Recopiez à l'identique les lignes du matériel allant de la ligne qui contient « Given: Toggle visual » jusqu'à la fin du matériel, ces deux limites comprises, et rien d'autre. N'incluez pas les images dans votre réponse.

# # # # # # #

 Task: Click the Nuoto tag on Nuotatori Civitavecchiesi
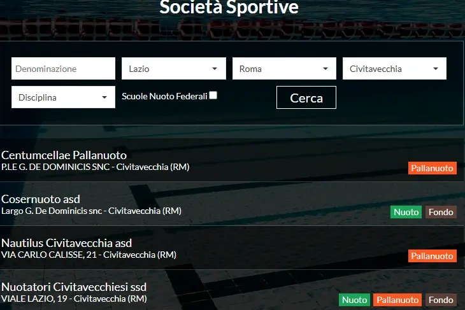tap(355, 300)
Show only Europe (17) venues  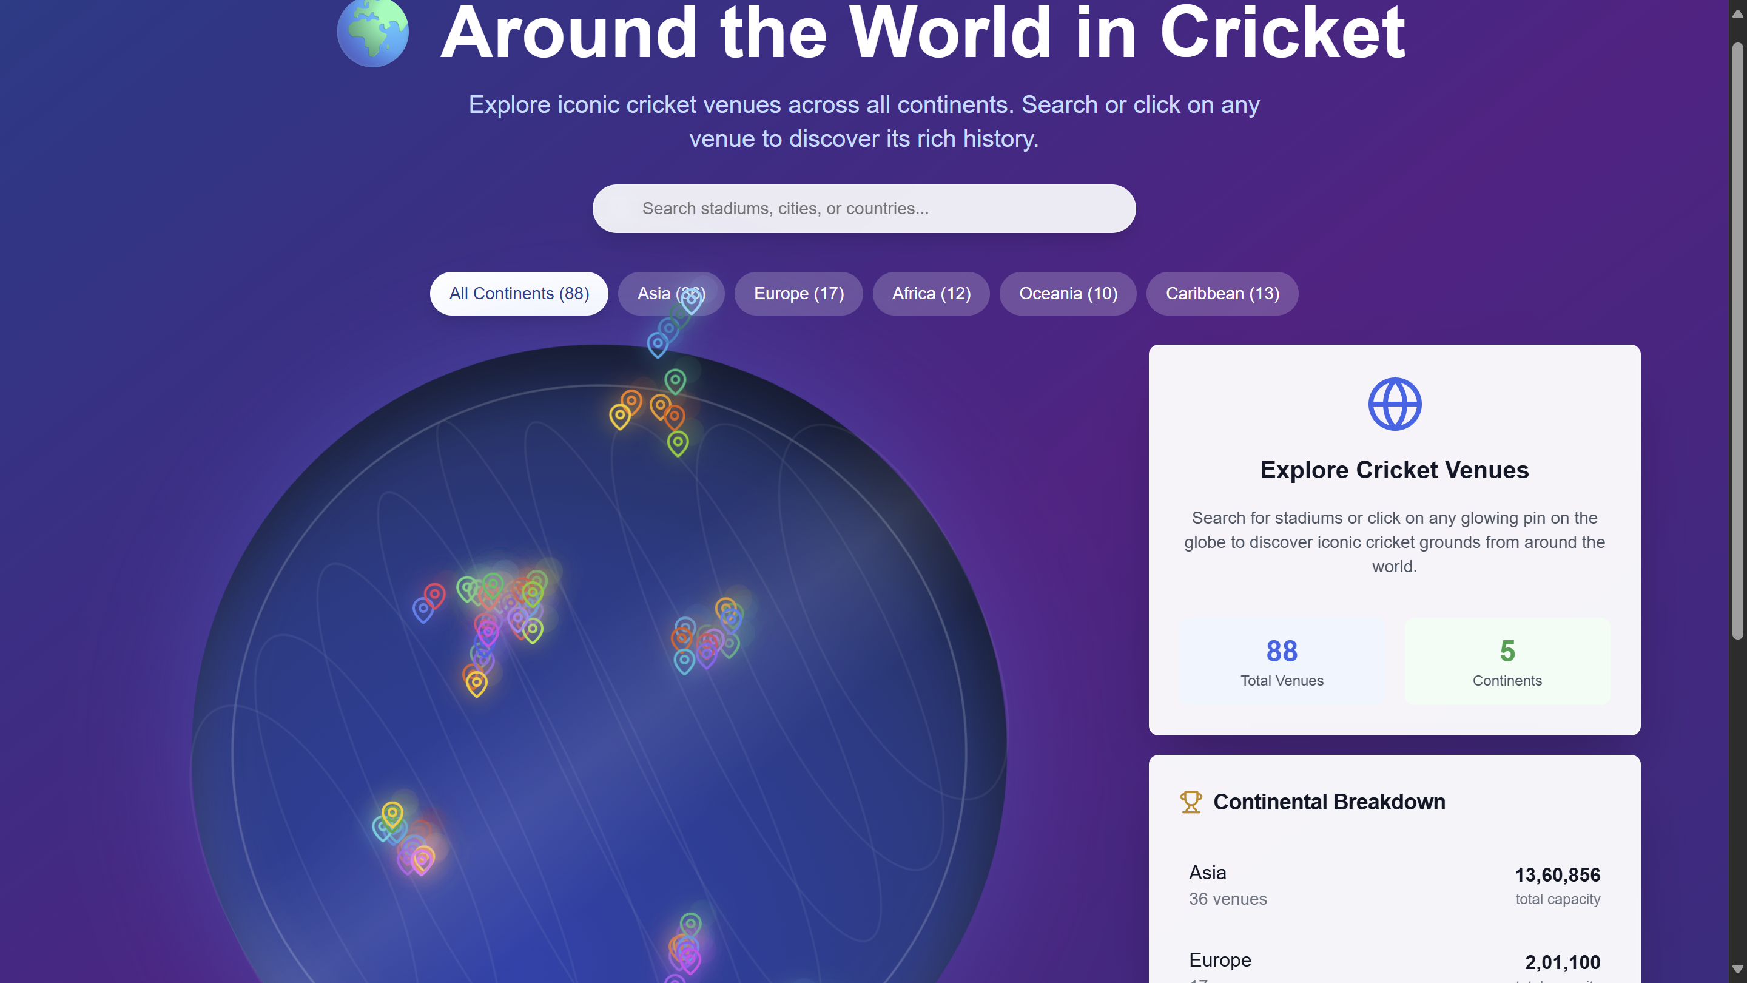[798, 294]
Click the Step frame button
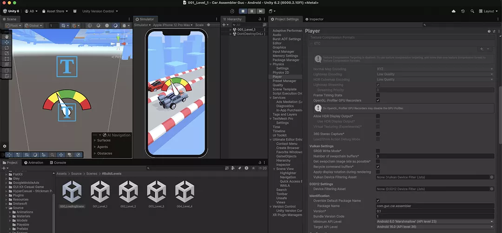Image resolution: width=502 pixels, height=233 pixels. point(261,11)
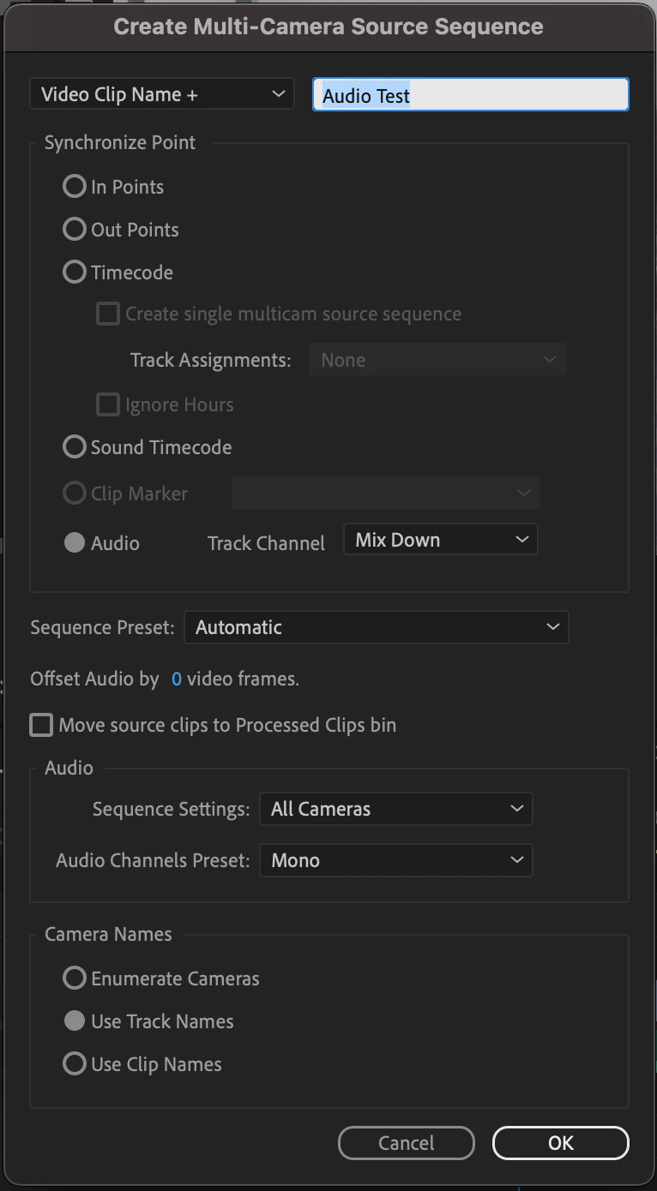The image size is (657, 1191).
Task: Select Use Clip Names option
Action: click(75, 1064)
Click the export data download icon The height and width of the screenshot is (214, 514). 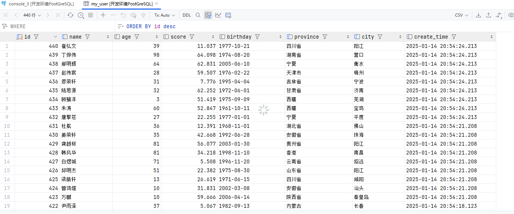tap(479, 15)
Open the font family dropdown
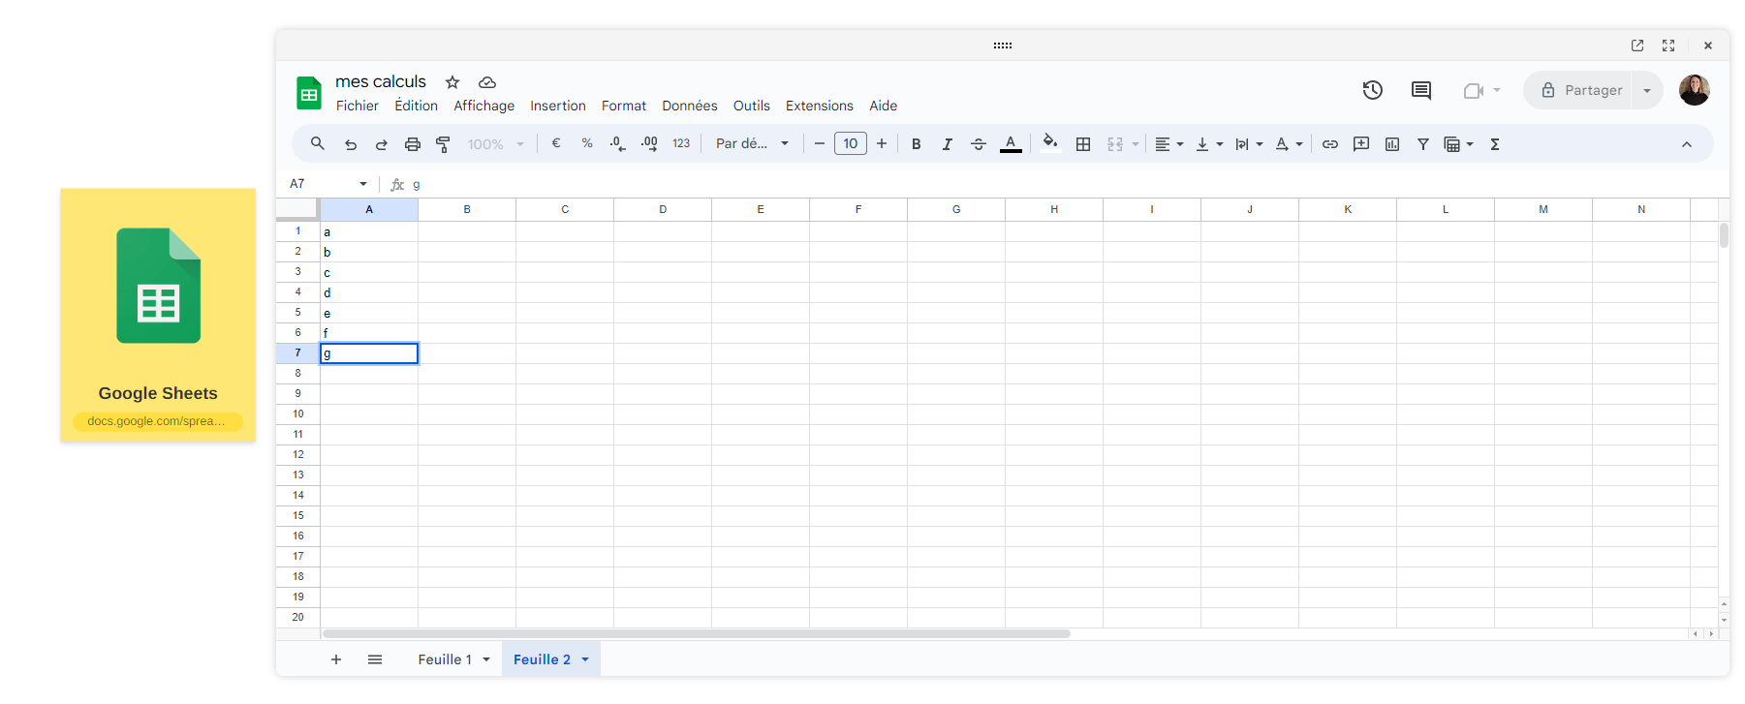 click(752, 144)
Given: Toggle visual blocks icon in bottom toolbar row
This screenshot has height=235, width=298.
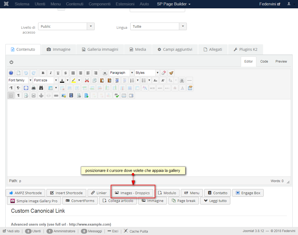Looking at the screenshot, I should pos(11,95).
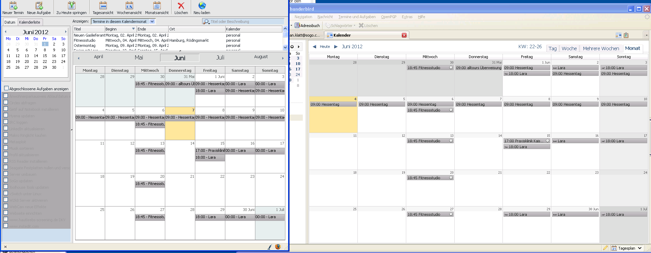Open the Termine in diesem Kalendermonat dropdown
The width and height of the screenshot is (651, 253).
152,22
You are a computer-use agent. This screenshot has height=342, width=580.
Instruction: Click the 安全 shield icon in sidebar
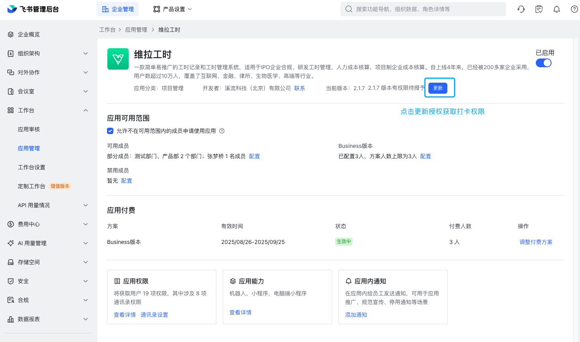coord(10,281)
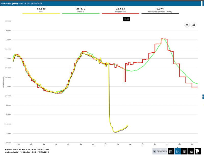Click the 13.640 Real demand value
Screen dimensions: 204x158
coord(41,9)
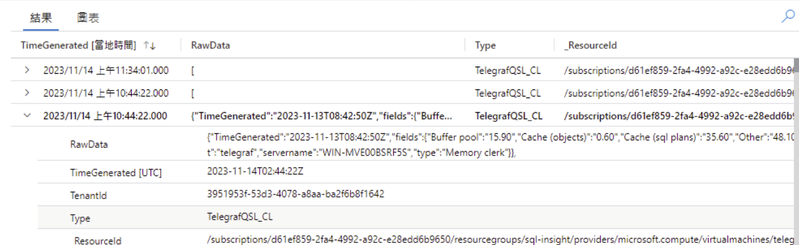Select the vertical scrollbar thumb
Image resolution: width=799 pixels, height=245 pixels.
(x=796, y=66)
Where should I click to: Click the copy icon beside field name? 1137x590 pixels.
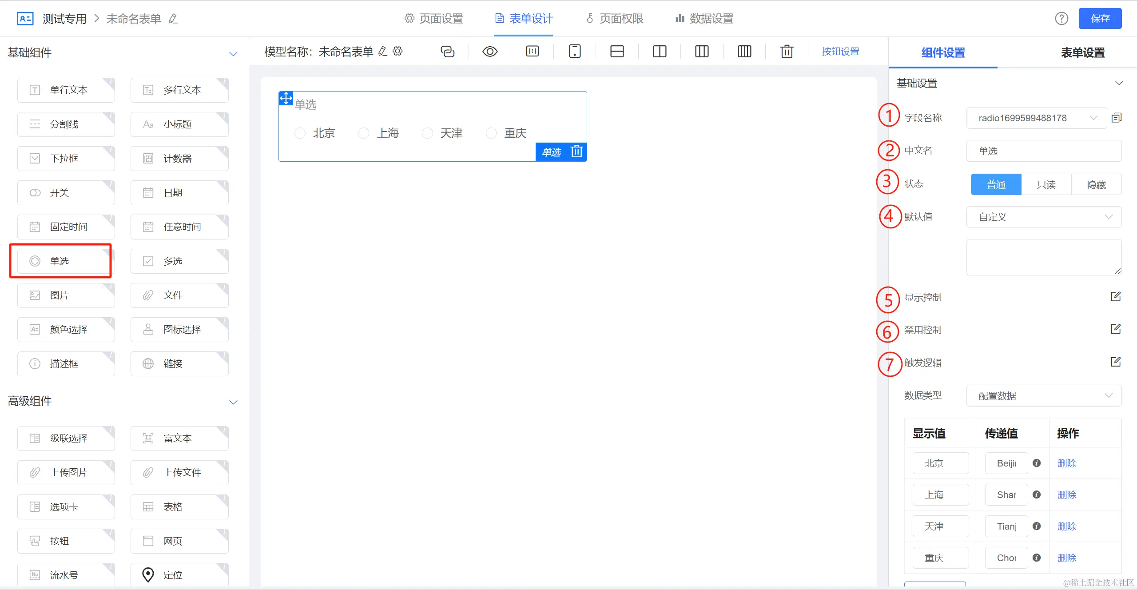click(x=1117, y=118)
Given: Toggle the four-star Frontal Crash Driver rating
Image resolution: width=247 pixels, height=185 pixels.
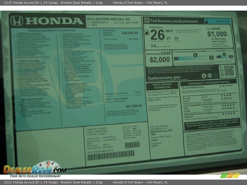Looking at the screenshot, I should pos(226,96).
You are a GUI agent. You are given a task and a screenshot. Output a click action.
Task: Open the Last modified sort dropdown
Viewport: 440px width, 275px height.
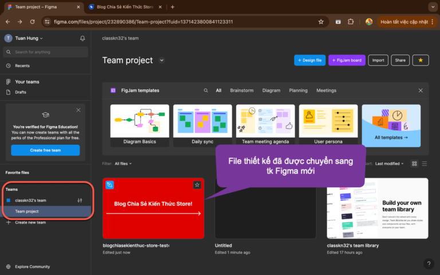click(x=390, y=164)
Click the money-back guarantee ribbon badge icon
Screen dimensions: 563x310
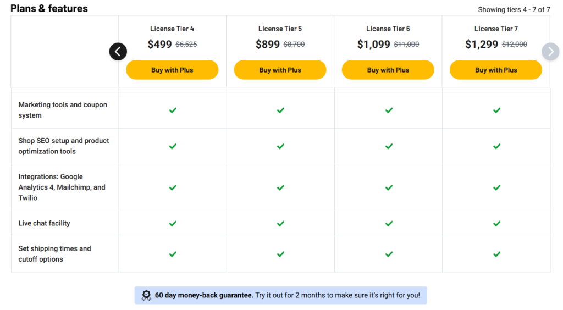tap(146, 295)
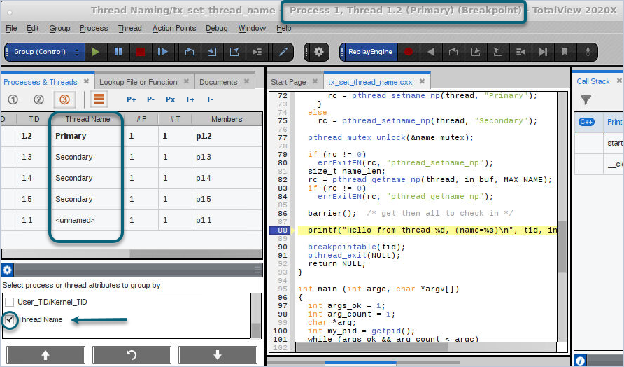Enable the User_TID/Kernel_TID checkbox

[10, 302]
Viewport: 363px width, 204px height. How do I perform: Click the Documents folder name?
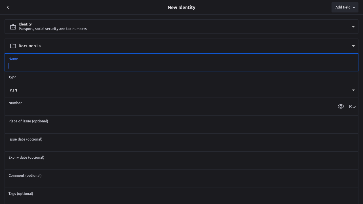30,46
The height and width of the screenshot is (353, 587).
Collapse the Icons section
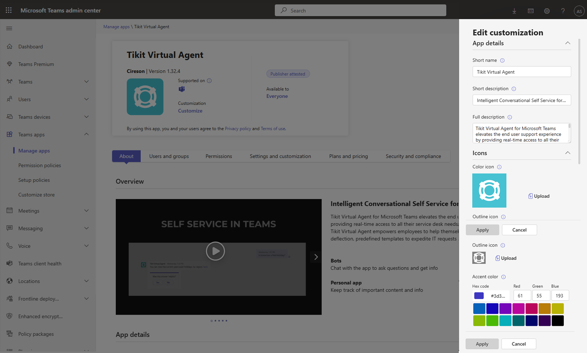[x=568, y=153]
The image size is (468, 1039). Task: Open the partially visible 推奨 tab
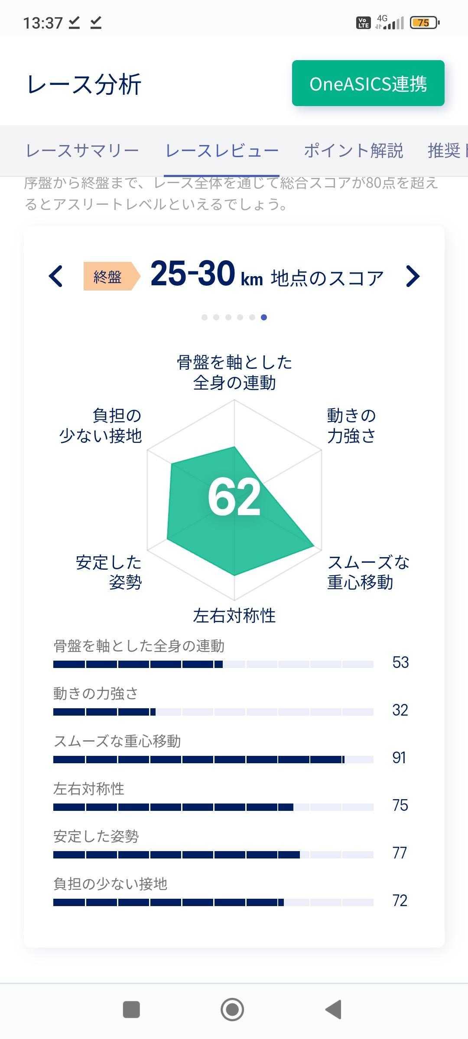tap(446, 151)
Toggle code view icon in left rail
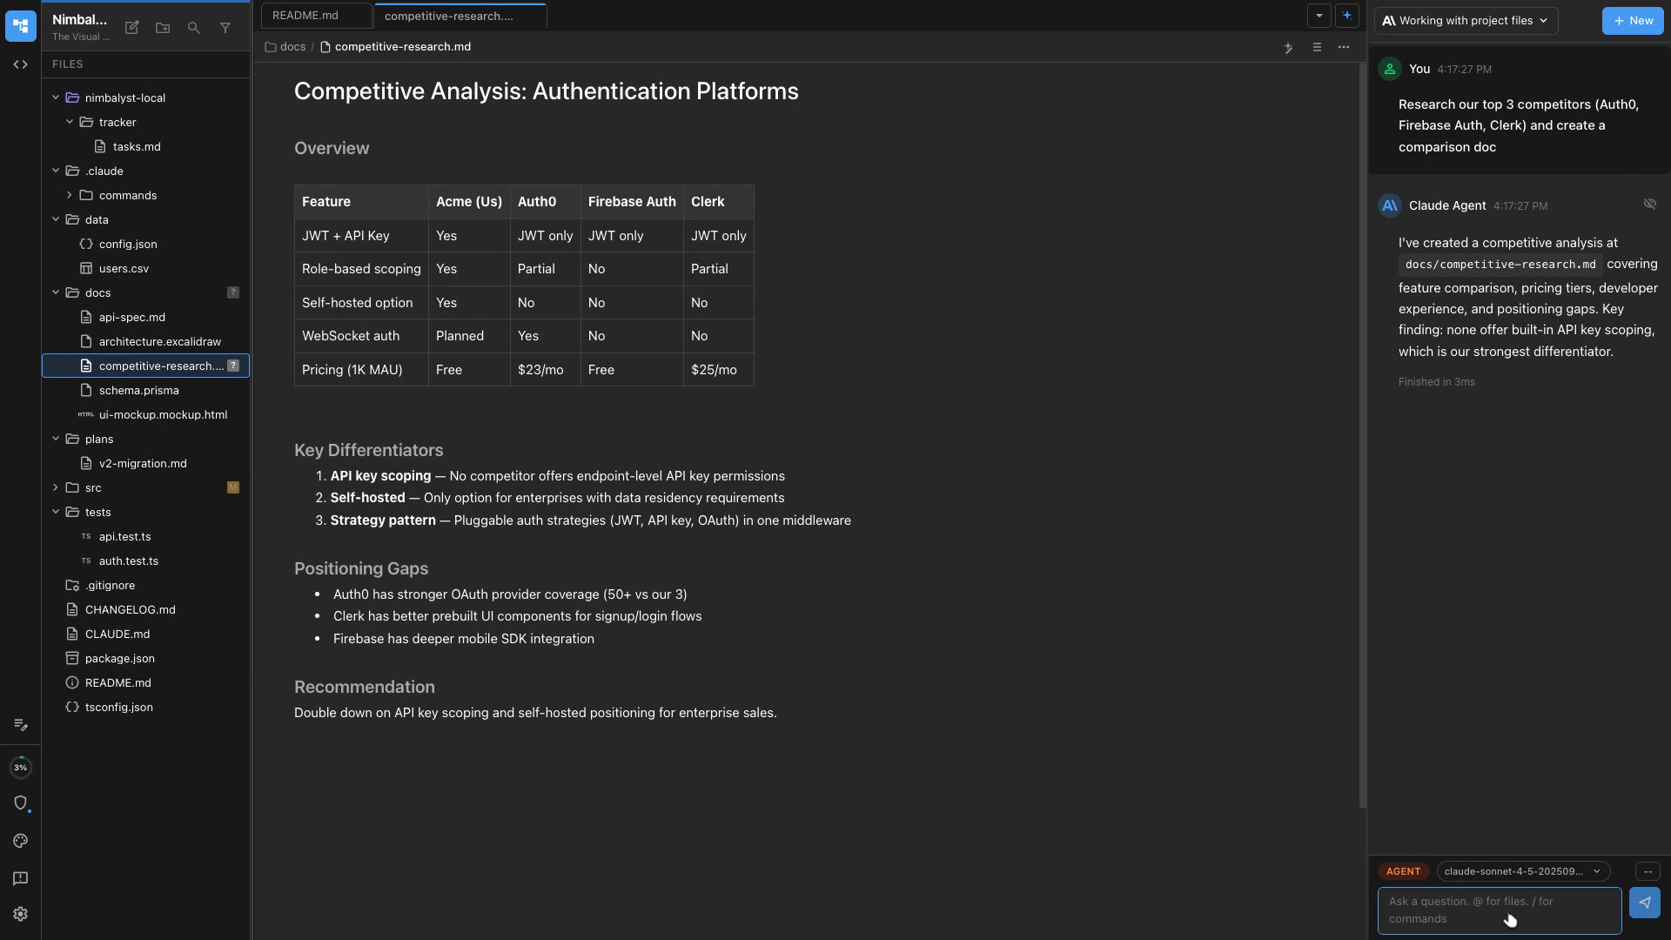1671x940 pixels. 21,64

# # # # # # #

- Solution
Given: Toggle visual blocks icon in bottom toolbar row
This screenshot has height=235, width=298.
Looking at the screenshot, I should pos(11,95).
Open the Termine in diesem Kalendermonat dropdown
The width and height of the screenshot is (651, 253).
152,22
You are a computer-use agent. This screenshot has height=342, width=580.
Instruction: Click the 安全 shield icon in sidebar
coord(10,281)
Click the 13.640 Real demand value
Screen dimensions: 204x158
coord(41,9)
Select the vertical scrollbar thumb
Image resolution: width=799 pixels, height=245 pixels.
(x=796, y=66)
Where should I click to: Click the copy icon beside field name? 1137x590 pixels.
click(x=1117, y=118)
Given: Toggle the four-star Frontal Crash Driver rating
Image resolution: width=247 pixels, height=185 pixels.
Looking at the screenshot, I should pos(226,96).
You are a GUI agent. You are given a task and a screenshot. Output a click action.
Task: Open the Last modified sort dropdown
Viewport: 440px width, 275px height.
click(x=390, y=164)
Click the money-back guarantee ribbon badge icon
Screen dimensions: 563x310
tap(146, 295)
Enable the User_TID/Kernel_TID checkbox

[10, 302]
Viewport: 363px width, 204px height. How do I perform: Click the Documents folder name?
30,46
The height and width of the screenshot is (353, 587).
Collapse the Icons section
[x=568, y=153]
The image size is (468, 1039). Task: Open the partially visible 推奨 tab
tap(446, 151)
Toggle code view icon in left rail
1671x940 pixels. 21,64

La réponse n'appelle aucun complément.